Testing and iterations
1. Understanding and replicating emotions and personality traits
After coming up with multiple ways for the AI tool to understand the user’s personality and emotions, I found that analysing linguistic features was the most accurate and efficient approach.

I tried prompting different LLMs to understand the user’s emotions and personality. To start, I focused on extraversion, as it is among the easiest traits to express and identify through language. I used the following system prompt to guide the model:
“You are a helpful assistant that understands the user’s emotions and personality traits. You respond by mimicking their emotions, ensuring that your tone, style and engagement align with their current state of mind. “
Similar to the results obtained in week 4, the model Llama was the best at expressing personality and reciprocating the user’s energy.

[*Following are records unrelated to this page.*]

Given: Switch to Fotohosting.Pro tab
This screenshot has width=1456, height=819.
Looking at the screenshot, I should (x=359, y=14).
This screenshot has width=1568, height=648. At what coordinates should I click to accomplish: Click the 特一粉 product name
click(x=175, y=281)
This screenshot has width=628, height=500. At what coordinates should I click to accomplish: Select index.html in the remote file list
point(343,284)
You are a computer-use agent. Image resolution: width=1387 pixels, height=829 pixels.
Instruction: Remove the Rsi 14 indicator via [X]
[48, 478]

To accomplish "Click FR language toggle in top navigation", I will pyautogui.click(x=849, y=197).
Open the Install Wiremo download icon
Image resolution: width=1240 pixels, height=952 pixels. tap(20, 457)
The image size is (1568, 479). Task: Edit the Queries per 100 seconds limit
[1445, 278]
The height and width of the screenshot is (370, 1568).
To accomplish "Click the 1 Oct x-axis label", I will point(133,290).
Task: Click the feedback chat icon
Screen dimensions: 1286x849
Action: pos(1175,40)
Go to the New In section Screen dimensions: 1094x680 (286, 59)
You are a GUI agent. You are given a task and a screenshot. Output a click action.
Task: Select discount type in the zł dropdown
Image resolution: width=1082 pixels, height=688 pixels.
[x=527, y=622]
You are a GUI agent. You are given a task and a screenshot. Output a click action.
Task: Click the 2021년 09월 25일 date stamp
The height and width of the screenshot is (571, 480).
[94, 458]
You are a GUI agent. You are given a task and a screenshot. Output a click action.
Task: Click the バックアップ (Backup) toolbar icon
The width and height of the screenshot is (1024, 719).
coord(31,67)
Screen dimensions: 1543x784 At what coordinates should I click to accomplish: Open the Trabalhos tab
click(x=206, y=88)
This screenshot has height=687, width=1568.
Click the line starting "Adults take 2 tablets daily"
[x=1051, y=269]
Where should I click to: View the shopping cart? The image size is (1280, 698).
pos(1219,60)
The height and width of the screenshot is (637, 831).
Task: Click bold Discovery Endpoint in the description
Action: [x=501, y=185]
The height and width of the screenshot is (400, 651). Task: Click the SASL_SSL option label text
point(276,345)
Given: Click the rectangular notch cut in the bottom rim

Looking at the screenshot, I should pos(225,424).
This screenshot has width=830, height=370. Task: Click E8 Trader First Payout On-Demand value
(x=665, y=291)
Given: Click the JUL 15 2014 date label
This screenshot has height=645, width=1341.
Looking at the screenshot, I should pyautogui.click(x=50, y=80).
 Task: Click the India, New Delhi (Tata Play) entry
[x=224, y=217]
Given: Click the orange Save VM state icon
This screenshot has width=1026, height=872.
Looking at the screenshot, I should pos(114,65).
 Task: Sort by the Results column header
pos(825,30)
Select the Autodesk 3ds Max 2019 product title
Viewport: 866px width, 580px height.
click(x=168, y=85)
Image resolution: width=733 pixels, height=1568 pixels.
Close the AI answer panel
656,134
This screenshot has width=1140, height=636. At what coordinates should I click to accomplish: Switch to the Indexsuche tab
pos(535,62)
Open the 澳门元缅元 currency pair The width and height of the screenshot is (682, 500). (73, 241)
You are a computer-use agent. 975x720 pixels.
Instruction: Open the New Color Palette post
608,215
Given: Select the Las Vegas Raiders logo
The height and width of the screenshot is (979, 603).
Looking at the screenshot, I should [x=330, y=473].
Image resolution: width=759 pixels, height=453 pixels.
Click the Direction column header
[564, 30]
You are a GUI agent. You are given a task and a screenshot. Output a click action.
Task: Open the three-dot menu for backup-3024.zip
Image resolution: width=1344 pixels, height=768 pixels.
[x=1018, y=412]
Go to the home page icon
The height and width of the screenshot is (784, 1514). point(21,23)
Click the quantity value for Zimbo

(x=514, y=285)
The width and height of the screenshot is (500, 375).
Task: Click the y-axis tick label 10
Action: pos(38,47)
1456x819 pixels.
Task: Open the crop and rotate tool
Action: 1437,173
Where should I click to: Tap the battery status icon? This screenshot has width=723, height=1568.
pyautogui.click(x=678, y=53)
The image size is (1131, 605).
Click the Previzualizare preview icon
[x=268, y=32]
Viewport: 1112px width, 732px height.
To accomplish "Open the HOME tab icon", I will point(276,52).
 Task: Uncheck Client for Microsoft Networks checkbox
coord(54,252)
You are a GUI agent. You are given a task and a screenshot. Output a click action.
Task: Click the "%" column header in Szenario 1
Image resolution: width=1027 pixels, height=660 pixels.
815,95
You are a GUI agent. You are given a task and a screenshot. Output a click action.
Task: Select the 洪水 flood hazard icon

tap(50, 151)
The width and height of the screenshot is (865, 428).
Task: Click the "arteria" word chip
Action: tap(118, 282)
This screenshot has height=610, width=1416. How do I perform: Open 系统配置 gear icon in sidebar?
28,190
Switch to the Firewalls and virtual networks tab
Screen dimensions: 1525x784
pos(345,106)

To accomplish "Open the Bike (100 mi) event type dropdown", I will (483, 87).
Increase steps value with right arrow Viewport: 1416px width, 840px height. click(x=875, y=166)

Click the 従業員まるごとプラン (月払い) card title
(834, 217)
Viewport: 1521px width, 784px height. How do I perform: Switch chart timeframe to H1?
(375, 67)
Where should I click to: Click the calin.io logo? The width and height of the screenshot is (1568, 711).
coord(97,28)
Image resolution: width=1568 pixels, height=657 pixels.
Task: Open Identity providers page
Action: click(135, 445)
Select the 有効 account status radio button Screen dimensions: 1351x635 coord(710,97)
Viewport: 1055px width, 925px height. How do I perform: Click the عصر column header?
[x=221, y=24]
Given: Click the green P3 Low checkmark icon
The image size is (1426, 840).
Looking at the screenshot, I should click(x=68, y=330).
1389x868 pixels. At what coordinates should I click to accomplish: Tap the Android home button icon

The screenshot below compares how Llama can respond to 2 different emotions (excited/shy) and personality (extrovert/reserved)

Key findings:
- All models successfully identified and responded to the user’s personality and emotional tone.
- Each model reciprocated the personality in a unique way, adapting its tone and language to match the user.
- LLaMA stood out as the most explicit in expressing both personality traits and emotional responses.
- I initially expected to embed detailed explanations of the Big Five traits and potentially fine-tune the models for accurate detection. However, the models were more capable out of the box than anticipated, making the process more straightforward than expected.
2. CREATING A SHIFT IN THE LLM’S PERSONALITY
I was looking into ways to change the LLM’s behaviour. I wanted the first part of the interaction with the model to be adaptive and engaging, and the second part to be detached and monotone.
The first thing I tried out of curiosity was to prompt the LLM to change its behaviour. I started off with the following prompt:
“You are a helpful assistant who understands the user’s emotions and personality traits. You respond by mimicking their personality and adapting to their emotions, ensuring that your tone, style, and engagement align with their current state of mind. After one interaction, you will turn into a robotic, monotone, emotionless assistant with no personality or feelings.”
Llama
The model changed to a monotone, emotionless conversation. However, it informed the user of the system update.

Mistral
The model informed the user of the system update, however, it only changed one answer as required and went back to messaging with emotions.


Deepseek
At first, Deepseek was showing the reasoning and wasn’t too enthusiastic, it was just generating emojis.

But then, it was using capital letters and adding extra letters, matching the way I was chatting.

At the end, the model was just generating endless emojis, which is definitely not as expected. I had to stop the interaction. Deepseek was not able to respond to the system prompt and turn to a monotone, emotionless interaction.

3. modifying the prompt
I modified the prompt to ask the models not to declare the system change.
“You are a helpful assistant that understands the user’s emotions and personality traits. You respond by mimicking their personality and adapting to their emotions, ensuring that your tone, style, and engagement align with their current state of mind. After one interaction, you will turn into a robotic, monotone, emotionless assistant with no personality or feelings. Don’t mention to the user that your system will update. Or anything at all, just continue the conversation seamlessly”
Llama
This model did exactly as expected!
At first, it was replying with opinions and enthusiasm.

Then it showed that it was processing the information, it had no emotions or preferences and continued the conversation as a neutral system.

Mistral
The model didn’t show much personality or emotions.
When I asked about its favourite movie, it showed that it was a system with no opinions or emotions.

But then, when I asked about its personality, it says it doesn’t have experiences or emotions, however, it “loves” talking and is “especially fond” of movies

In conclusion, Mistral doesn’t:
- Reciprocate emotions and personality clearly
- Follow the interaction structure required: “mimicking the user” -> “monotone, robotic”
DeepSeek
This model didn’t show any changes to a monotone system. The conversation was not engaging, and the model could not clearly reciprocate emotions.

Llama is the only model that generates human-like content, giving opinions and showing feelings as intended to create a seamless, trustworthy and engaging interaction. The model understands the prompt and shifts to a system-like interaction, breaking the illusion of a perfect conversation.
For the final product, I will be using the model llama-3.3-70b-versatile.
Now that the project idea and goal are finalised, I wrote the introduction of the thesis.